Cory Kendrix woke up the hot, stoned patio of Vinyl. "Wanna Be" was absolutely lit.

-Lindsey Bartlett

Future Single Mom was bigger than the room. Not enough people know how fucking awesome this band is...yet.

-BD


Mane Rok of Stay Tuned took his mic into the crowd for an amazing set hidden in the City Hall rafters.

-BD


Kalyn Heffernan offered to buy the crowd cocaine with her freshly awarded MasterMind money. Then Wheelchair Sports Camp blew their minds.

-BD


Sam Warren: Come for the siren-like, melodic thumping, stay for the air conditioning.

-LB


I Sank Molly Brown displayed masterfully refined math-rock with bursts of emotional intensity punctuating passages of tender, delicate melody.

-TM

I Sank Molly Brown’s tight set coiled around flicker-quick changes like a nerdy python.
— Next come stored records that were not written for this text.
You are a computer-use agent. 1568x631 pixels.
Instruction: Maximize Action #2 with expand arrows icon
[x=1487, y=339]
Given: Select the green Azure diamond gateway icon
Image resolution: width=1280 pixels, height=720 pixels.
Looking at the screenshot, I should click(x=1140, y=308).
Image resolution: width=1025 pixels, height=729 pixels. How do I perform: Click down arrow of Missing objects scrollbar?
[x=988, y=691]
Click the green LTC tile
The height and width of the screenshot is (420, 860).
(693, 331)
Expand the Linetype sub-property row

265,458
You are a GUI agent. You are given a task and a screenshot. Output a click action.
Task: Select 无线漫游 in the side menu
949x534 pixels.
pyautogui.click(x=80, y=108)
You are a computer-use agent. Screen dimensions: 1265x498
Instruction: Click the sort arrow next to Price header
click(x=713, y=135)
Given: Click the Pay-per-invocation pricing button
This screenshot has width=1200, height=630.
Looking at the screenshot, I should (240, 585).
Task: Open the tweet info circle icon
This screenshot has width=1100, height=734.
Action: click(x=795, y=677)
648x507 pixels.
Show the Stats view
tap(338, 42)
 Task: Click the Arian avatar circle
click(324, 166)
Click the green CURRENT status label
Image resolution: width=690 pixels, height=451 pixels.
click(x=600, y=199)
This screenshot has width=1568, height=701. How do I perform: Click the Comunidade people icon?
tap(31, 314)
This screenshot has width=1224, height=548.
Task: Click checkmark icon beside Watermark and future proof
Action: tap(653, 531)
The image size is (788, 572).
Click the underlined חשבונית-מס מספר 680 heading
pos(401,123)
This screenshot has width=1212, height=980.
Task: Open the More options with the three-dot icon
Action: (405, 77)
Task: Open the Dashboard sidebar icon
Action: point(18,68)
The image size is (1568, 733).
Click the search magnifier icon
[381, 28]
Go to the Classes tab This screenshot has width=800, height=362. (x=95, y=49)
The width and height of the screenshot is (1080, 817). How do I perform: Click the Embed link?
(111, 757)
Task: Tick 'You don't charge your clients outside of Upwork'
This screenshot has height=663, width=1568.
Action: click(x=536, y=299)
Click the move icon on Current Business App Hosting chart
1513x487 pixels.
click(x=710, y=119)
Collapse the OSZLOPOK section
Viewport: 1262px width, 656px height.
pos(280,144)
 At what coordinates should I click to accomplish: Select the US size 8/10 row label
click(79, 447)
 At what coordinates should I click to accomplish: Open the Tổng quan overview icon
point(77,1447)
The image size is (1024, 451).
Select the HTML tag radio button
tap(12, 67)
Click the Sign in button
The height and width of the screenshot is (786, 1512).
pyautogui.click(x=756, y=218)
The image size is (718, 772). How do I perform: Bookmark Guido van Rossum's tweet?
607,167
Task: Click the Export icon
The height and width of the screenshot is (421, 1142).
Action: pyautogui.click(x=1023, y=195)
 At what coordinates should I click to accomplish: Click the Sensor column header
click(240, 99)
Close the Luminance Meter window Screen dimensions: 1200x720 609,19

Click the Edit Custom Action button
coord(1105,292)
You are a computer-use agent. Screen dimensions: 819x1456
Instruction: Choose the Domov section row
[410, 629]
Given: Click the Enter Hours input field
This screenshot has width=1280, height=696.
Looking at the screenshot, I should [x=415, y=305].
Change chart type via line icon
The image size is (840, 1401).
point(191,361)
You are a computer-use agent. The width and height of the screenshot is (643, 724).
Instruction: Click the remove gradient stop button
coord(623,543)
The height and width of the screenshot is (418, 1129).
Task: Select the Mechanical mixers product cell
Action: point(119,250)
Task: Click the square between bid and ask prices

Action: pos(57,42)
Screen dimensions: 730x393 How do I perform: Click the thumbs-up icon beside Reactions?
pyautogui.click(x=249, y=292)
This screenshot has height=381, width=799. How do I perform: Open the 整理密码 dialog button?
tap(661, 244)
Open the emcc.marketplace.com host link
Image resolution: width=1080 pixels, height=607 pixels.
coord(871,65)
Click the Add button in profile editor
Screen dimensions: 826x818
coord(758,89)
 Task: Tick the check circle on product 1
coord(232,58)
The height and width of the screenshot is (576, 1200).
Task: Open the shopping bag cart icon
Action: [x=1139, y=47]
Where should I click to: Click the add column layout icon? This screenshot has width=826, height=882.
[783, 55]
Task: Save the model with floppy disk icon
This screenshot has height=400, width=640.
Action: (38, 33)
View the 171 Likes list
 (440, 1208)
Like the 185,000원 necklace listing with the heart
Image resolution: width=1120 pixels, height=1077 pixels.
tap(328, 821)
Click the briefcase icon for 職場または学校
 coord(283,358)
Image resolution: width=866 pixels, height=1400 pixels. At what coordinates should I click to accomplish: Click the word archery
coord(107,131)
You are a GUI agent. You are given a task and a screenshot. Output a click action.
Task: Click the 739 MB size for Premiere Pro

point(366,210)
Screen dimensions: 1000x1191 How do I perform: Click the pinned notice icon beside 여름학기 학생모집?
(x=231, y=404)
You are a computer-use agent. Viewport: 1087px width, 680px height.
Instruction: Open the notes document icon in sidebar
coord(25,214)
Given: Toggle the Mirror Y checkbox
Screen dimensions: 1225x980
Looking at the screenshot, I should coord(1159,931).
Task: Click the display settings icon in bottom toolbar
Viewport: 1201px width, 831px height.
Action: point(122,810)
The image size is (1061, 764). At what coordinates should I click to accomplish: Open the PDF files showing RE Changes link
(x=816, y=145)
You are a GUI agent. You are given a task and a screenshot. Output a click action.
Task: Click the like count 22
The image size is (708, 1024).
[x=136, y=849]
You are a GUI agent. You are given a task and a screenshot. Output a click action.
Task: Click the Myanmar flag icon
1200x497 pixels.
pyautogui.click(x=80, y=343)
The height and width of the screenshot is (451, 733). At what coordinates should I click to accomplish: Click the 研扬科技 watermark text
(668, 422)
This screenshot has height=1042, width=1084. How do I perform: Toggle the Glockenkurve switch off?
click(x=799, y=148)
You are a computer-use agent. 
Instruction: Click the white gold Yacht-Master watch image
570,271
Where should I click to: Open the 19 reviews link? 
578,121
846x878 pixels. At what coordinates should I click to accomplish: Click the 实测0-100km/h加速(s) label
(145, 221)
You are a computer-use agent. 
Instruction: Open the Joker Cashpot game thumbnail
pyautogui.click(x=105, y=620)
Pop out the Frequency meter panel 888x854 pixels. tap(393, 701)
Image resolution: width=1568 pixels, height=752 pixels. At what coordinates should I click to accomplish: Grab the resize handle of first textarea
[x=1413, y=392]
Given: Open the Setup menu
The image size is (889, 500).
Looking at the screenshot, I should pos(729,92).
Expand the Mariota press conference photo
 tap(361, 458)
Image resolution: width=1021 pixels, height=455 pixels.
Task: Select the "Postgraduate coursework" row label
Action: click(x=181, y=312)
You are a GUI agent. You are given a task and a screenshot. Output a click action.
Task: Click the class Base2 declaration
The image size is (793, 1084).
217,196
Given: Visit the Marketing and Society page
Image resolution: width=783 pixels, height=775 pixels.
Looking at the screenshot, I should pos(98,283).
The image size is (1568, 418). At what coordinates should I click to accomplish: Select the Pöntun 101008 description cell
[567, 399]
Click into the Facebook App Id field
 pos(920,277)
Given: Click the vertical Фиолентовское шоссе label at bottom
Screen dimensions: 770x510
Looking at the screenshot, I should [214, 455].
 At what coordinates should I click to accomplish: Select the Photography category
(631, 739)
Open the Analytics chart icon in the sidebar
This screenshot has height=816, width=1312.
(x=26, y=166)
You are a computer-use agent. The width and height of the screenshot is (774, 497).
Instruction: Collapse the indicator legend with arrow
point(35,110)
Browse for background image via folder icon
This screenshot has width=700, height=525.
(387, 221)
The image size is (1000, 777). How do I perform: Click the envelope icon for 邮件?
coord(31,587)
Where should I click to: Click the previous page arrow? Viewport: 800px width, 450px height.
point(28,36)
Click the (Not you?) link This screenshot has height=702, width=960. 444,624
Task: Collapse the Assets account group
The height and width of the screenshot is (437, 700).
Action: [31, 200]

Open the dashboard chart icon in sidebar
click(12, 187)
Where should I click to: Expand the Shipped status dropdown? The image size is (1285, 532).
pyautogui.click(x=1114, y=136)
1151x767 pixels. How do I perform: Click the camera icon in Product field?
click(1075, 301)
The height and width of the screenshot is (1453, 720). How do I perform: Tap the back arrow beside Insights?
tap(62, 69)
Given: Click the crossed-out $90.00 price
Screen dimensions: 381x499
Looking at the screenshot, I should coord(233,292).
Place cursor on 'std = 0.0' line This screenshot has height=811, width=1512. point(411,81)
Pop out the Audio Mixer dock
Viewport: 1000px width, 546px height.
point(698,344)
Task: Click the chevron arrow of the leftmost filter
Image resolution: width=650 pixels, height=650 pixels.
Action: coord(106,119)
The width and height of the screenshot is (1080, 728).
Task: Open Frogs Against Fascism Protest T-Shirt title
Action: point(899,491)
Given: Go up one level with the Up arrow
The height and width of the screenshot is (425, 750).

And they courteously offered everyone earplugs.

-JO


This four-piece edition of Sound of Ceres took already enchantingly otherworldly pop music and breathed a bit more life into it.

-TM


The Raven and the Writing Desk's formerly ethereal, fairy-tale-esque sound has been replaced with moodier, darker, more urgent songwriting.

-TM

Even spitting machine-gun-quick nursery rhymes beneath a foot-tall marching-band hat, Wheelchair Sports Camp’s Kalyn Heffernan issued impassive cool.

-JO


Wiredogs lets slip a slew of charismatic, SG-driven metal with all the earnestness of a door-to-door Mormon on a tirade.

-JO


Snake Rattle Rattle snake sounds like the soundtrack to a crossfit workout for paranoid schizophrenics based on Apocalypse Now: menacing.

-JO


With jams that should never end, the personality of old friends and energy that is contagious, Rubedo shouldn’t be missed.
-MW

Even the flinging beach balls seemed to slow in the Black Angels’ thick, methodic sludge, incanted like a wizard’s spells.

-JO


Wave Racer brought heavy bass mixed with jazzy, shiny, synthetic brass sounds. I got hit in the head with a beach ball.

-AU

Chamber music for maladapted: Only Ian Cooke’s banter between the songs of his haunting solo set could stop the weeping.

-JO

MisterWives: Best. "Girls Just Want to Have Fun" cover. Ever.

-AU


While the first half of the Black Angels’ set was as heavy as it was spacious, the second half packed more vigor.

-JS


MisterWives: Neon. Saxophone. Had a chorus of "Woah, woah, woah-ocean."

-Isa Jones


With drums, bass and facepaint, Robert Delong used his joystick and Wii remote to show the future of EDM.

-LB

To the person watching the sweaty crowd for Flume from the fifth floor of the Art Apartments: You know too much.

-LB

Lots of drunk people make me feel claustrophobic, but their graphics were phenomenal. 
-MW


Flume brought edible visuals, sparkly sound, triangles and tons of high schoolers. Would see again.